I can’t decide what my favorite news story of the past couple of days is. Is it the undeniably delectable Manti Te’o dead girlfriend hoax? Or the cross-dressing, meth-dealing priest who, as the Connecticut Post’s instant-classic headline put it, “liked sex in the rectory?” Show of hands? Okay, we’ll go with Monsignor Meth for now, and perhaps we’ll deal with Te’o tomorrow.
“Monsignor Meth,” aka Kevin Wallin — well, first off, you just know someone has become tabloid-immortal when they’ve already been gifted with a nickname. It’s kinda like the Mayflower Madam. Or Leona “Queen of Mean” Helmsley. I just want to know what his drag name was!
Anyway, you must, must read the article about him, because even the headline can’t really do the whole story justice. Some of my favorite tidbits: according to the article,”diocese officials found bizarre sex toys” in Wallin’s residence. What I wouldn’t give to be a fly on the wall when that discovery was made. Also: how bizarre are we talking, here? In addition, former New York Cardinal Egan is described as Wallin’s “mentor” — so that’s what the kids are calling it these days?
Here’s my favorite detail, though: Wallin “enjoyed Broadway musicals and show tunes.”

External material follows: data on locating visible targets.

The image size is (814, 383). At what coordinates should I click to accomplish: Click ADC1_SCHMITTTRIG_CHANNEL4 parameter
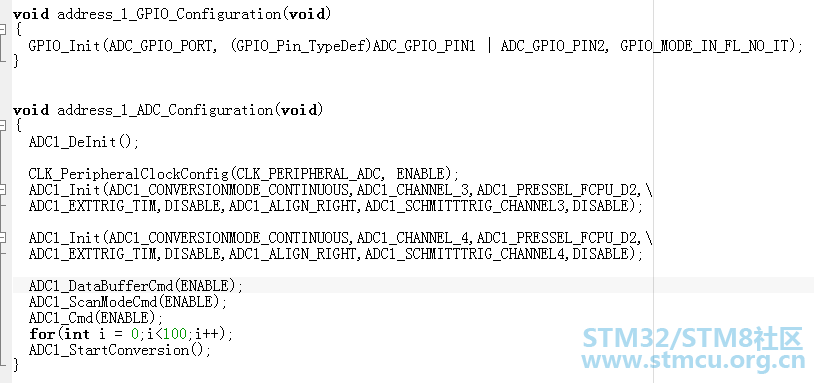pos(466,254)
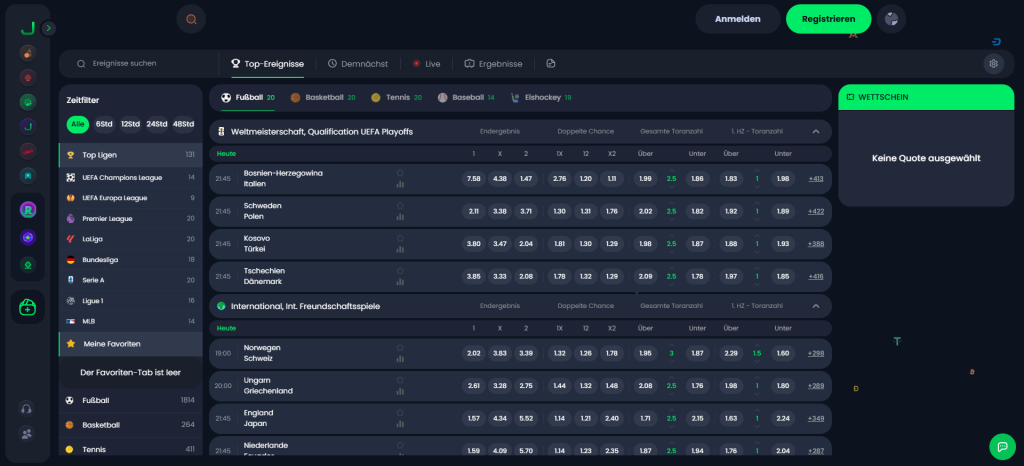The height and width of the screenshot is (466, 1024).
Task: Collapse the Weltmeisterschaft Qualification UEFA Playoffs section
Action: click(815, 131)
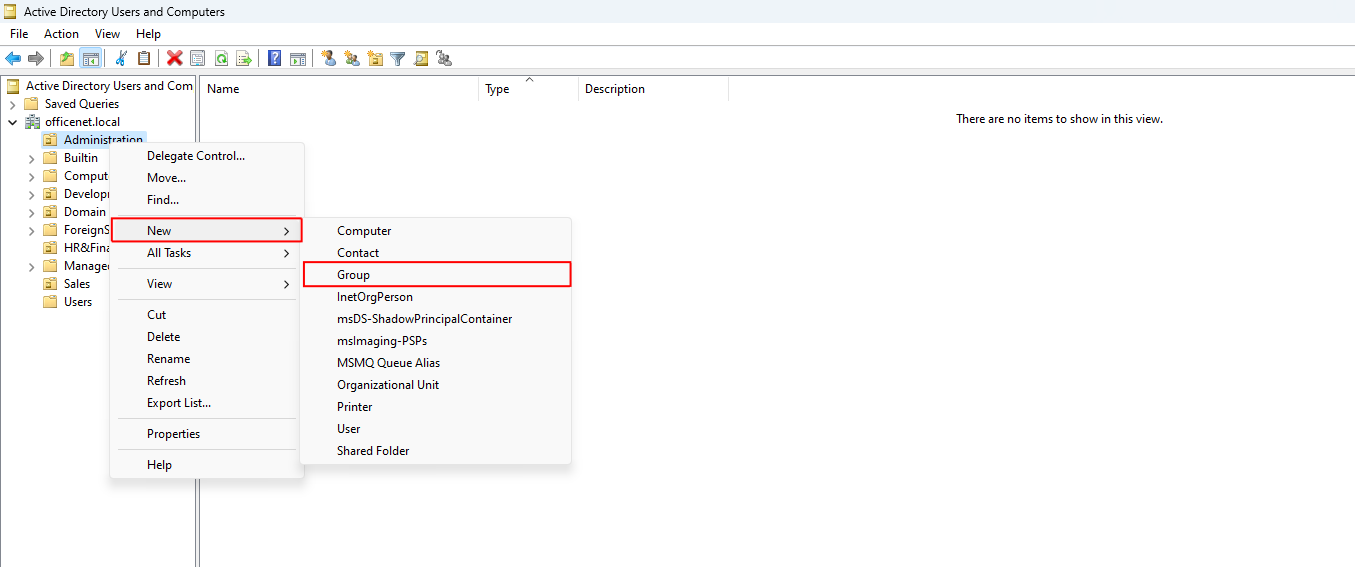The image size is (1355, 567).
Task: Choose Group from the New submenu
Action: pyautogui.click(x=353, y=275)
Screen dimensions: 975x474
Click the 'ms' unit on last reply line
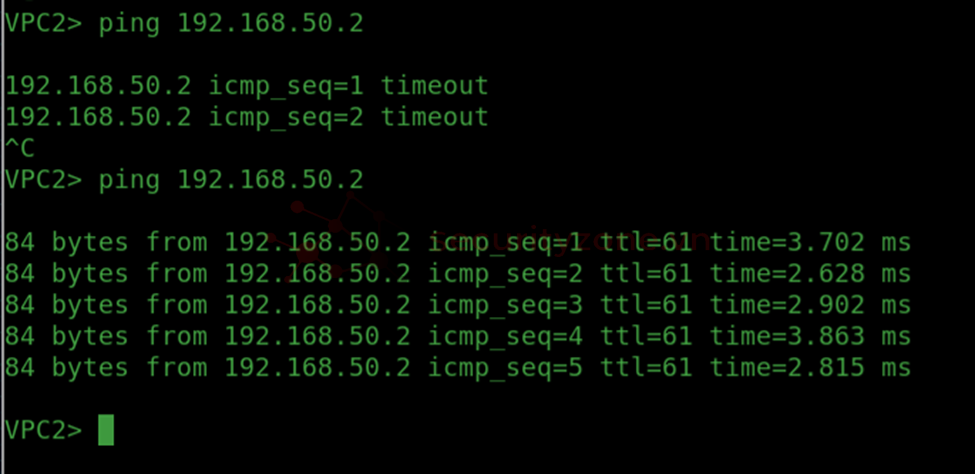[896, 369]
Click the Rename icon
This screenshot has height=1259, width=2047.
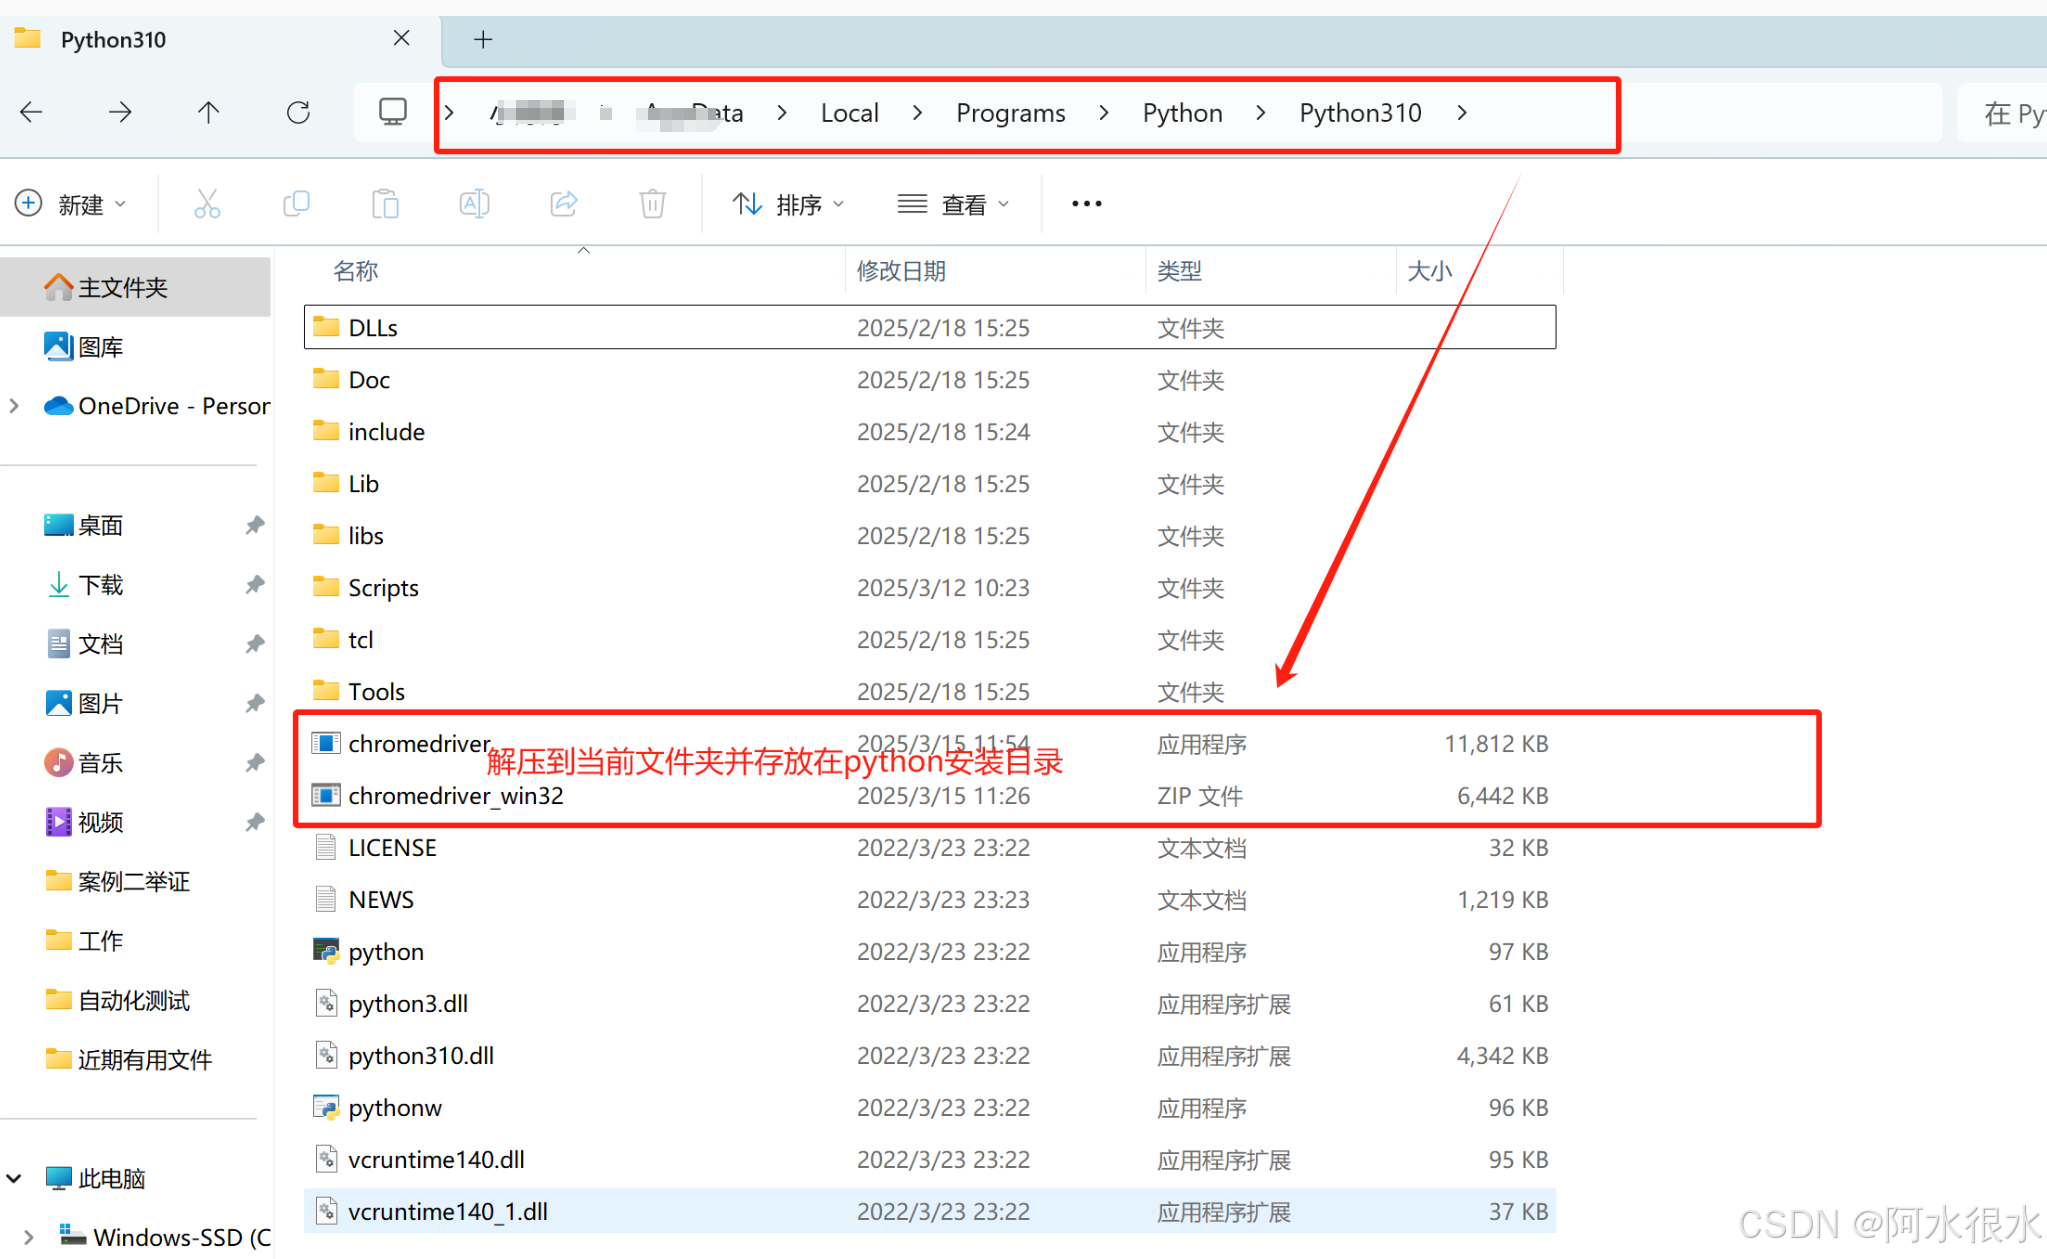coord(474,203)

The story of how he got caught is also quite interesting, to say the least. One of his most idiotic moves has got to be this: the cops say he laundered his meth profits by operating a shop that sold porn and sex toys. D’oh! Didn’t he bother to read Money Laundering for Dummies? You don’t launder money from an illegal activity by putting it into an activity that’s sketchy at best and bound to arouse suspicion, particularly if a priest is doing it. In fact, that’s the last thing you want to do.

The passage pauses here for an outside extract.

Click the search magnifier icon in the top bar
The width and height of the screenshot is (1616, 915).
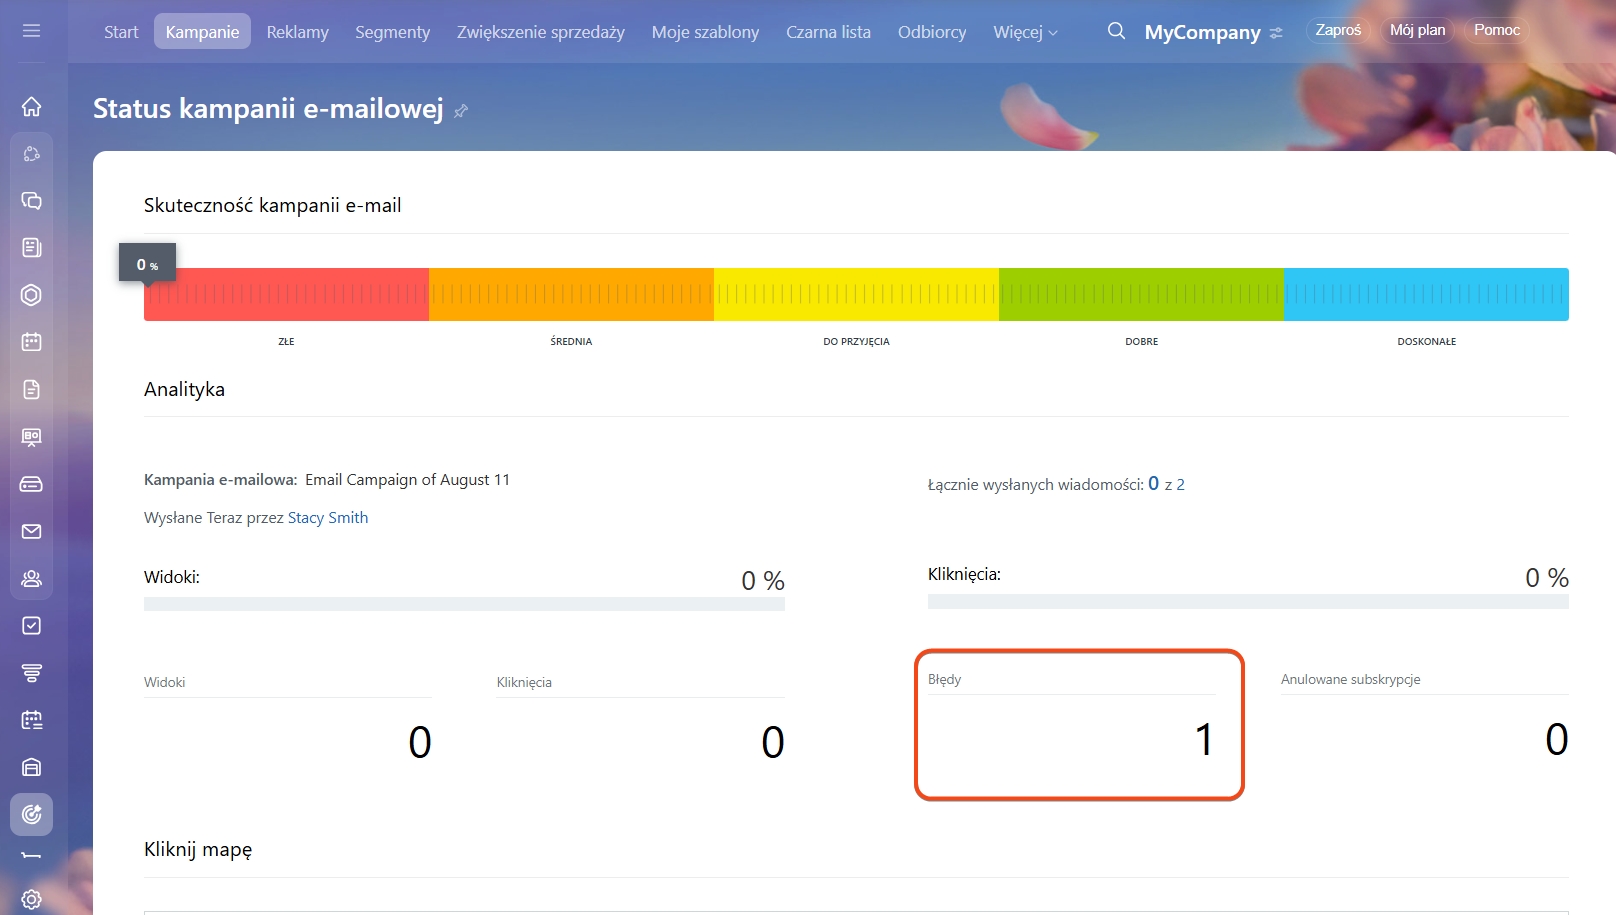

Credit where credit is due to Skyler White: at least she devised a highly plausible money laundering scheme for the filthy lucre Walter acquired through his dealings with meth. She’s a smart woman who understands the need for discretion and has helped save Walt from some of his own worst instincts. See, this is why the Catholic Church needs to allow priests to marry. Having a life partner, who knows you inside out and whose counsel you seek and trust, can sometimes keep you from making terrible mistakes. Or, as my mom used to say, priests need to be able to marry, so they can have at least one person in their lives who can tell them when they’re being an a–hole.
Moving on to the far more somber news from Germany, the homeland of the current pope: the New York Times reports that this week, the German Catholic Church released a devastating report about sexual abuse in the Church. It is based on the testimony of over 1,000 victims, and it reveals that “priests carefully planned their assaults and frequently abused the same children repeatedly for years.”

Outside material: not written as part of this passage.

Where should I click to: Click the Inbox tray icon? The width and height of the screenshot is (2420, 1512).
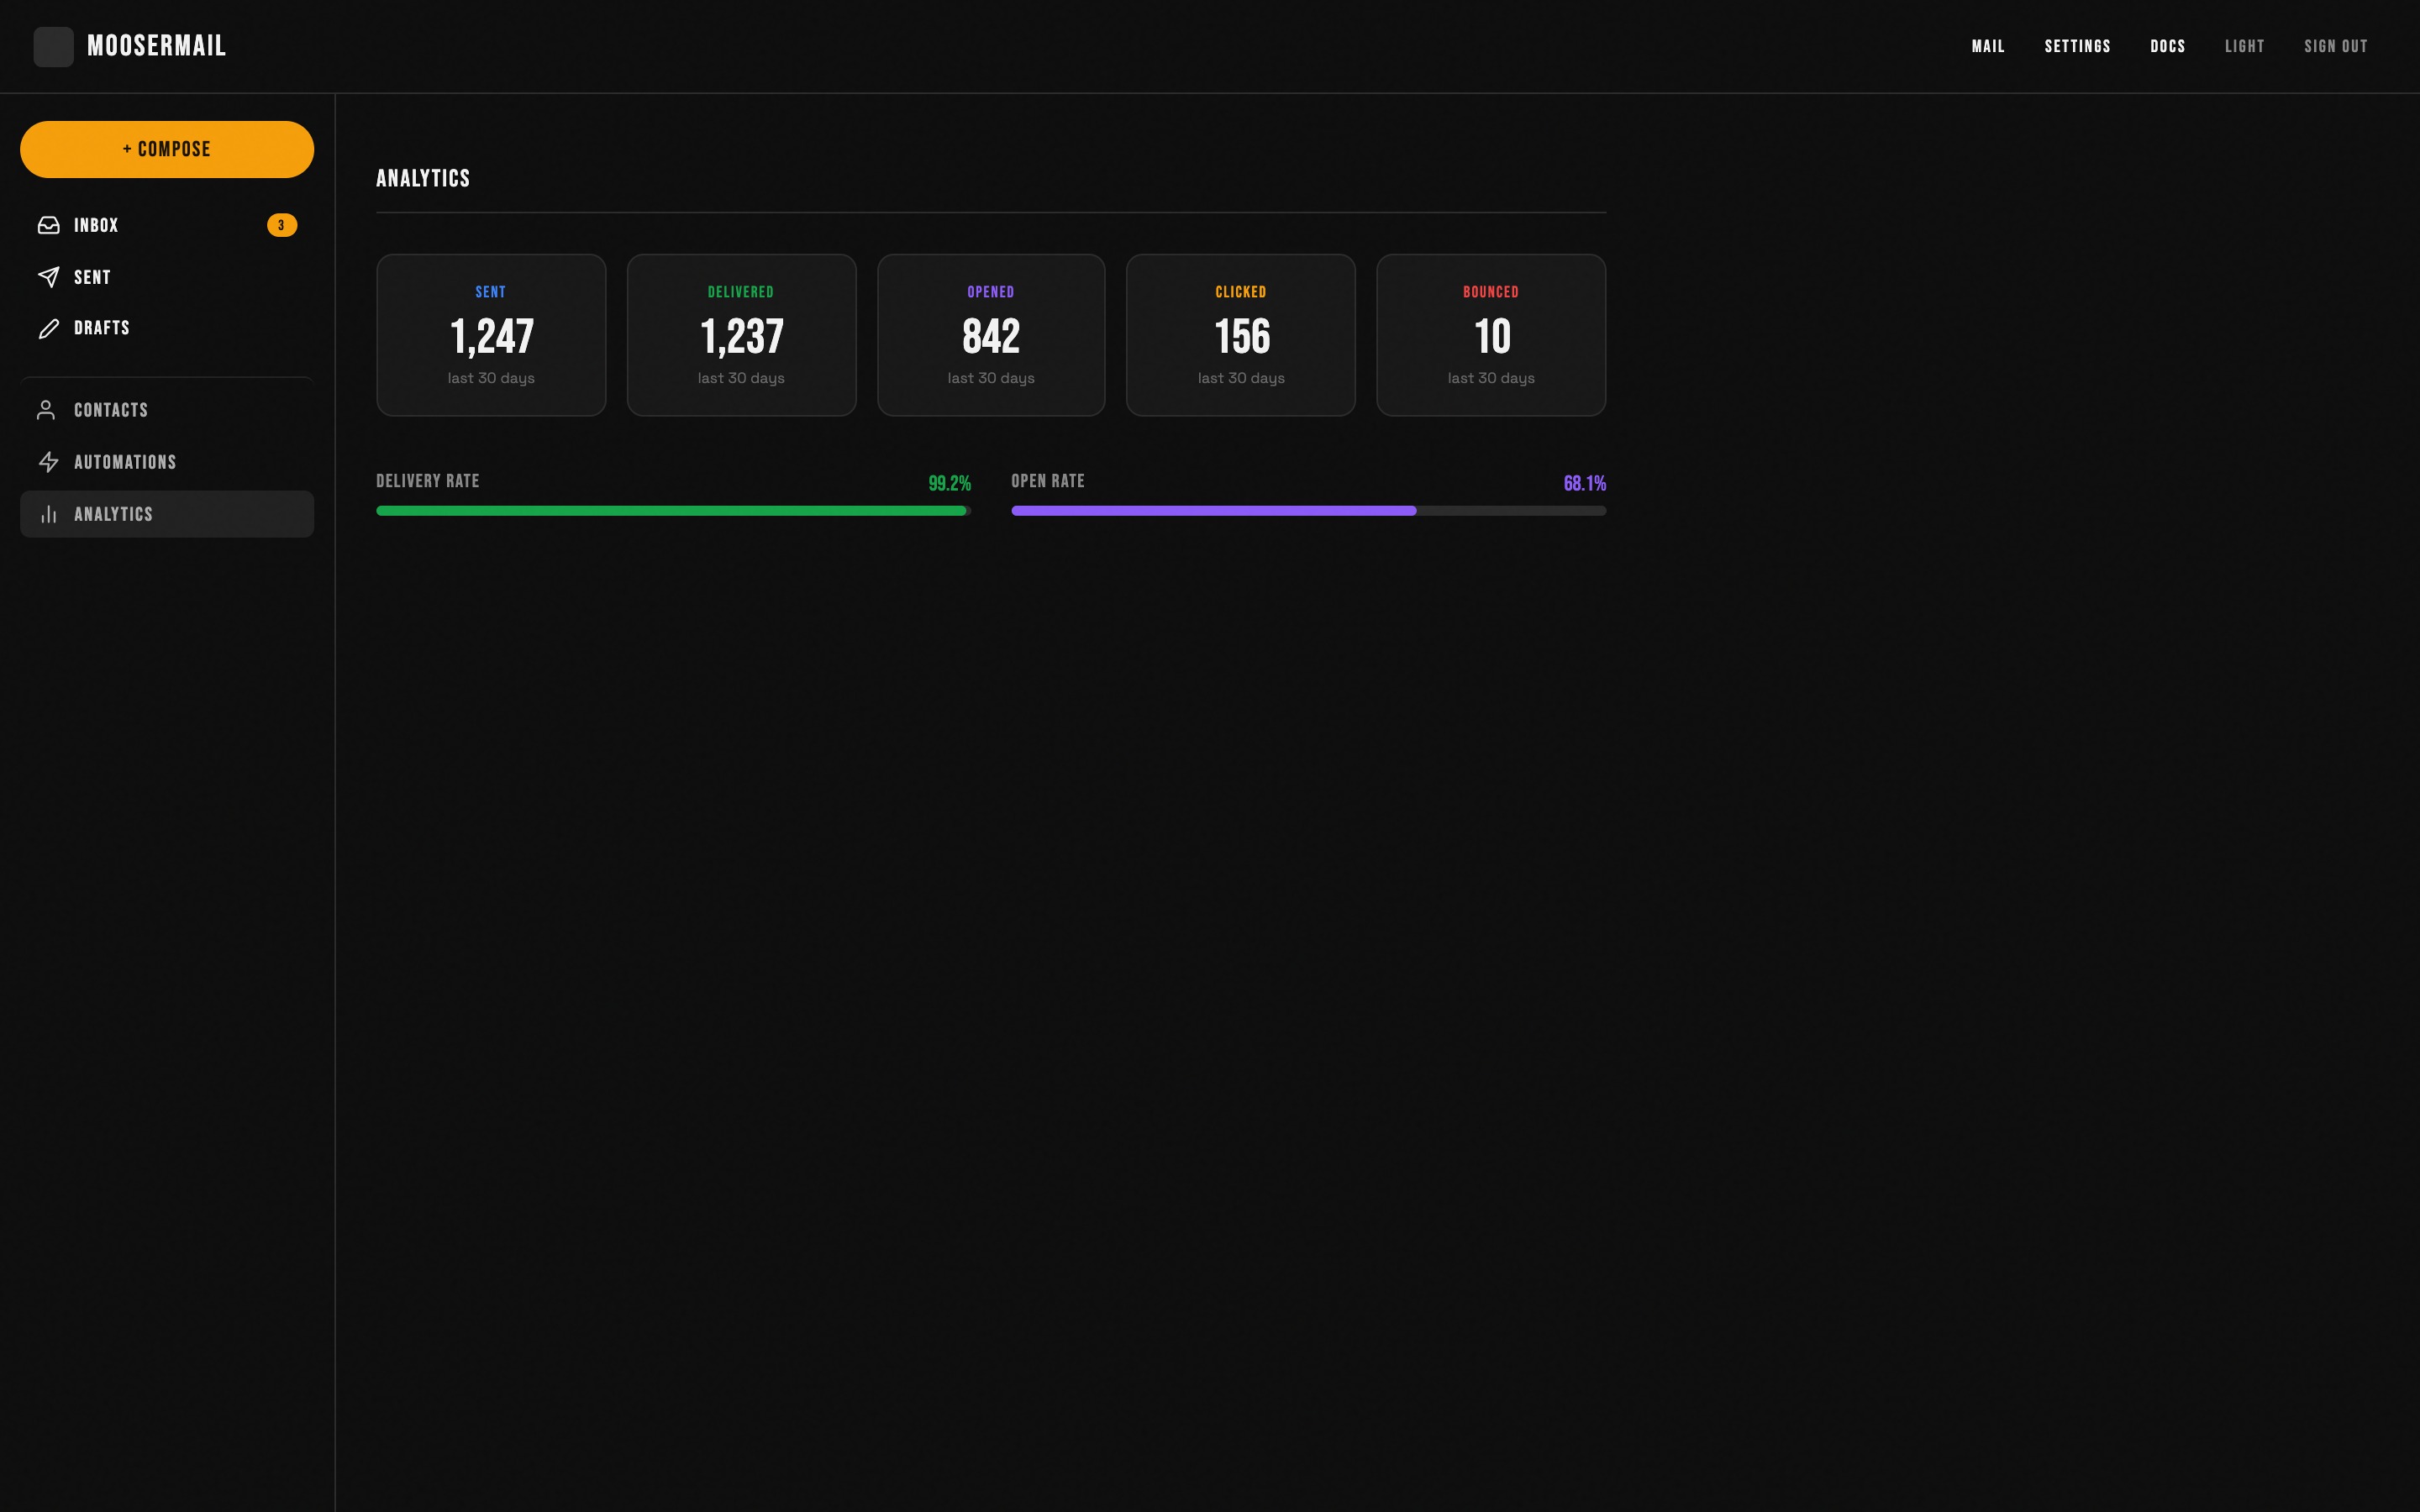(48, 225)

Like so many men of the cloth who commit acts of sexual assault, many of the abusers told their victims that God sanctioned the abuse:
“I found particularly devastating the perpetrators’ lies to their under-aged victims that their actions were an expression of a loving bond with God,” [Bishop Stephan Ackermann of Trier] said Thursday. Claudia Adams, who said she was assaulted as a child in a preschool run by the church in a village near Trier, works through her trauma by blogging about the abuse scandal. The priest who abused her “told me that I was now ‘closer to God,’ ” she said in a telephone interview on Friday from her home near Trier.
The Times reports that also this week in Germany, two Catholic hospitals refused to examine a rape victim, apparently because the Church objects to the morning after pill, or something:
Germans were further outraged by reports this week that two Roman Catholic hospitals in Cologne had refused to carry out a gynecological examination on a 25-year-old suspected rape victim. An emergency doctor who had helped the woman told the newspaper Kölner Stadt-Anzeiger that the hospitals cited ethical objections to advise women on unwanted pregnancies and on steps that can be taken to prevent them, like the morning-after pill.
These stories make one thing clear: no one can questions the impeccable moral credentials of the Catholic Church as the basis of its authority to police the sex and reproductive lives of everyone else! Why, the very idea!